El cadáver de Fructuoso Rivera es repatriado en un barril de caña desde la frontera brasileña a Montevideo. Eustaquio Santos, el fiel soldado del caudillo que encabeza la fúnebre comitiva, recuerda en un contrapunto con la voz de ultratumba del propio Rivera su azarosa vida: la etapa artigueña, su adhesión a la Cisplatina, el Abrazo del Monzón, las infinitas querellas con su compadre Lavalleja, sus legendarios amoríos.

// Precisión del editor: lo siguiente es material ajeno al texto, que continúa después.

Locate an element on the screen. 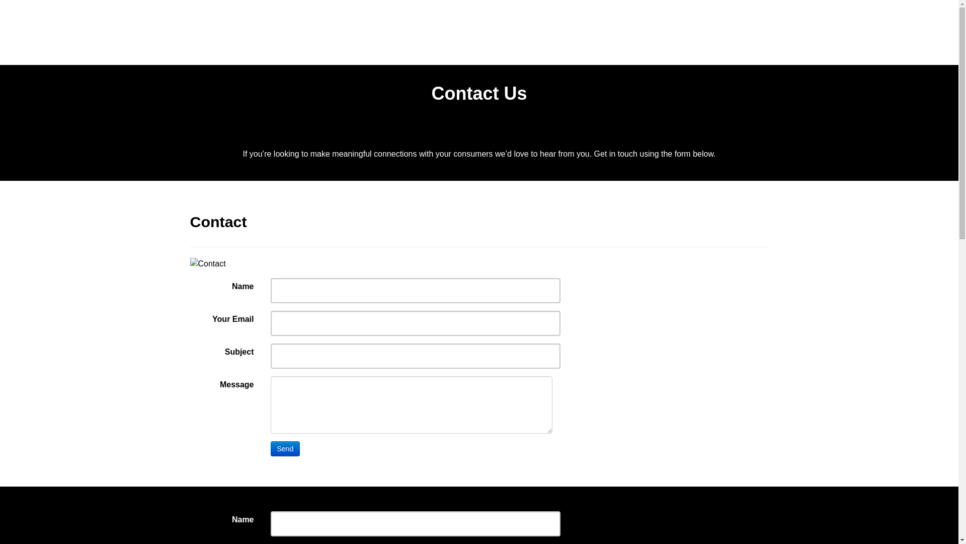 The image size is (966, 544). 'Send' is located at coordinates (285, 448).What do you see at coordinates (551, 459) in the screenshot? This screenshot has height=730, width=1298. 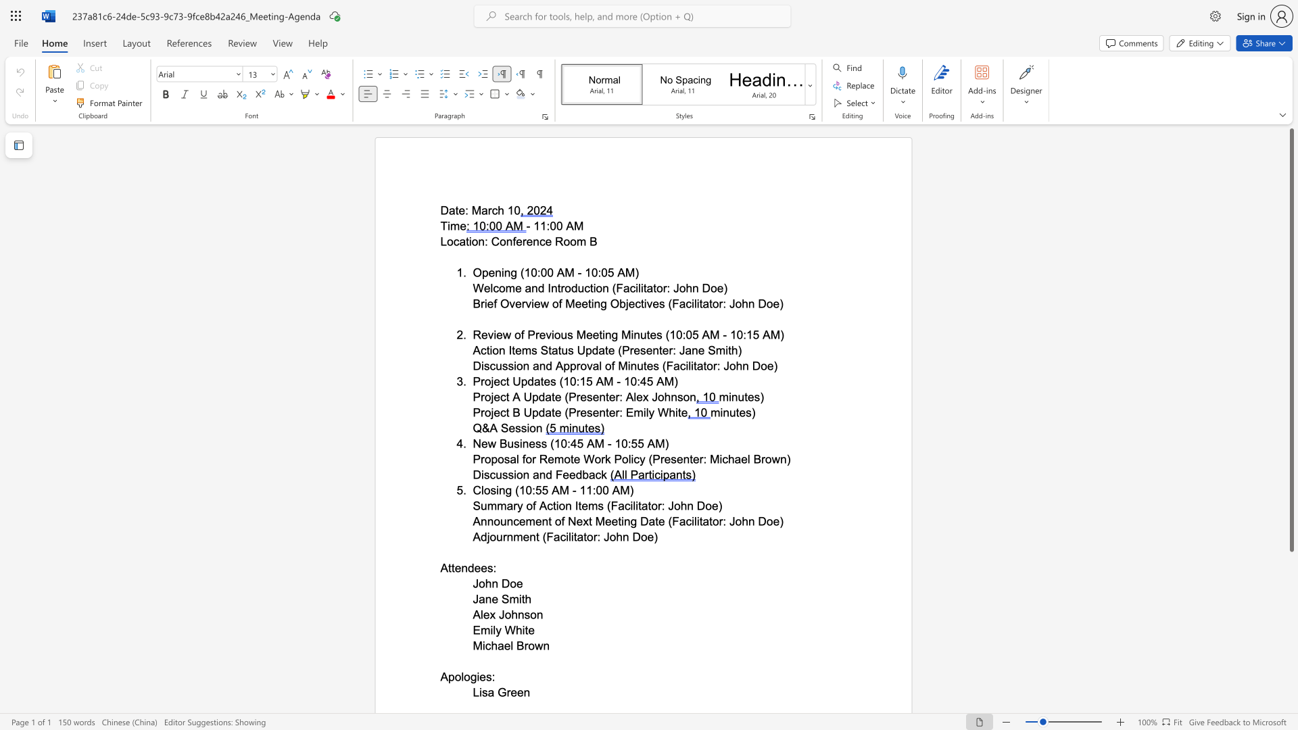 I see `the 1th character "e" in the text` at bounding box center [551, 459].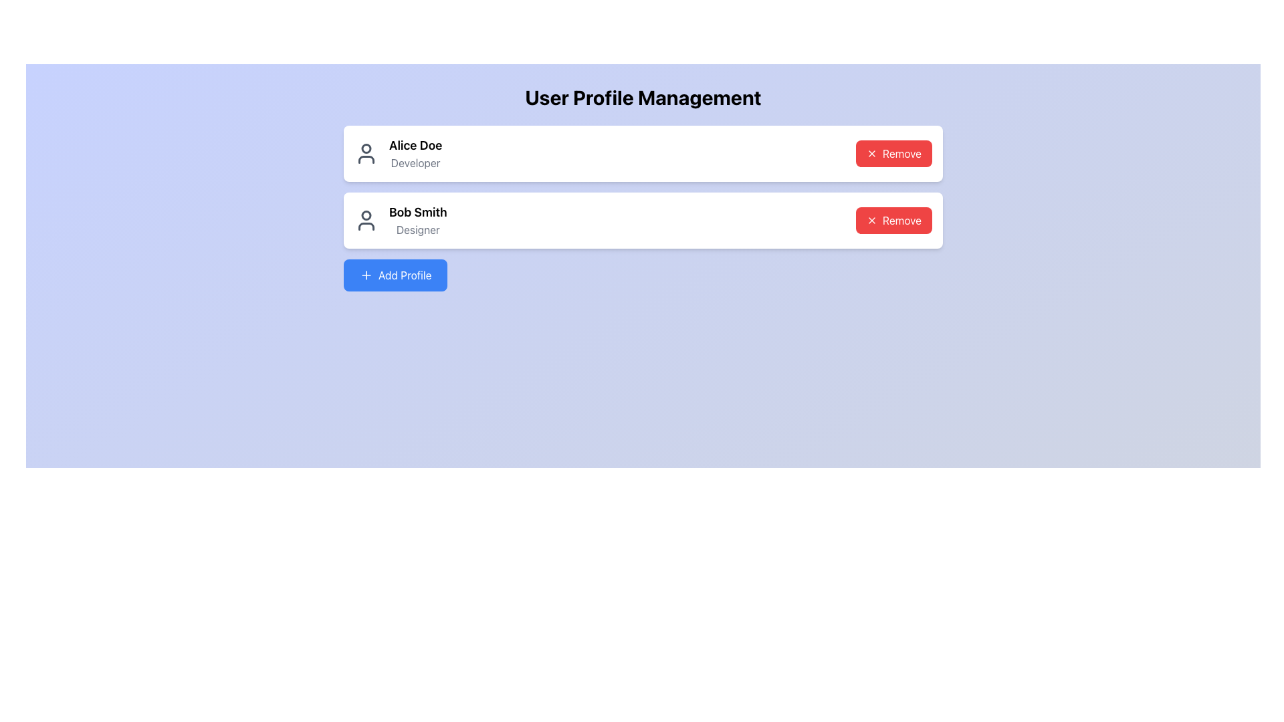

Chagas, con su reconocida audacia narrativa, se anima a meterse en la piel del caudillo y lo hace decir de su ignominiosa celada a los charrúas: «¡Sí!, yo, don Frutos, estaba matando amigos, como antes lo hacía con los perros viejos, sin lágrimas ni risas. Aquel día en Salsipuedes, vestido con mis mejores galas de presidente de la República, ejecuté con los charrúas un verdadero acto de amor».
Ese es el tono de una de las mejores novelas de Chagas: evade la condena fácil al traidor oportunista y, también, la benévola categorización de político habilidoso y pragmático. La buena literatura se alimenta de conflictos y seres imperfectos, y este texto abunda en ellos.